-- start DOCUMENT SEGMENT --
From MozillaWiki
< Media‎ | WebRTC
Jump to: navigation, search

Overall Architecture

Note: see Media/WebRTC/WebRTCE10S for the architecture on B2G with E10S


At a high level, there are five major components we need to integrate to build a functional WebRTC stack into Firefox.

  • The MediaStream components that provide generic media support.
  • The contributed code that handles RTP and codecs.
  • The SIPCC signaling stack.
  • The DataChannel management code and the libsctp code that it drives.
  • The transport stack (mtransport) stack which drives DTLS, ICE, etc.

These are managed/integrated by the PeerConnection code which provides the PeerConnection API and maintains all the relevant state.

In addition, there is the GetUserMedia() [GUM] code which handles media acquisition. However, the GUM code has no direct contact with the rest of the WebRTC stack, since the stack itself solely manipulates MediaStreams and does not care how they were created.

Here is an example sequence of events from the caller's perspective:

  1. JS calls create one or more MediaStream objects via the GetUserMedia() API. The GUM code works with the MediaStream code and returns a MediaStream object.
  2. JS calls new PeerConnection() which creates a PeerConnection object. [QUESTION: does this create a CC_Call right here?]
  3. JS calls pc.AddStream() to add a stream to the PeerConnection.
  4. JS calls pc.CreateOffer() to create an offer.
-- end DOCUMENT SEGMENT --
-- start SUPPLIED DATA --
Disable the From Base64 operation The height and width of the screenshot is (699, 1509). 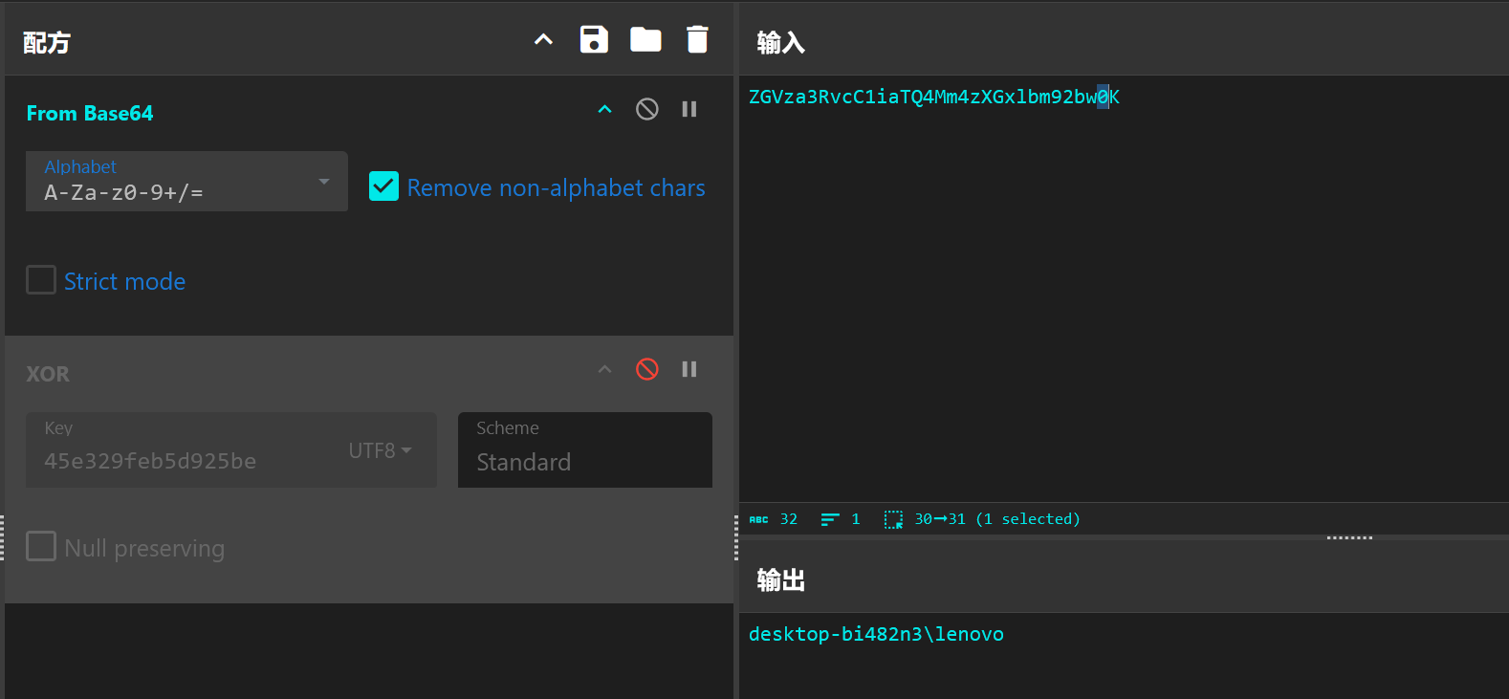[x=647, y=109]

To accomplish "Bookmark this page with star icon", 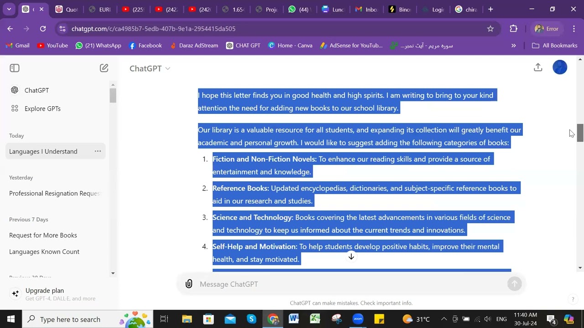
-- end SUPPLIED DATA --
» PROBLEM TO WORK ON
Quote the WebRTC architecture page word for word, everything from "2. JS calls" down to "to the PeerConnection.".

» RESPONSE
2. JS calls new PeerConnection() which creates a PeerConnection object. [QUESTION: does this create a CC_Call right here?]
  3. JS calls pc.AddStream() to add a stream to the PeerConnection.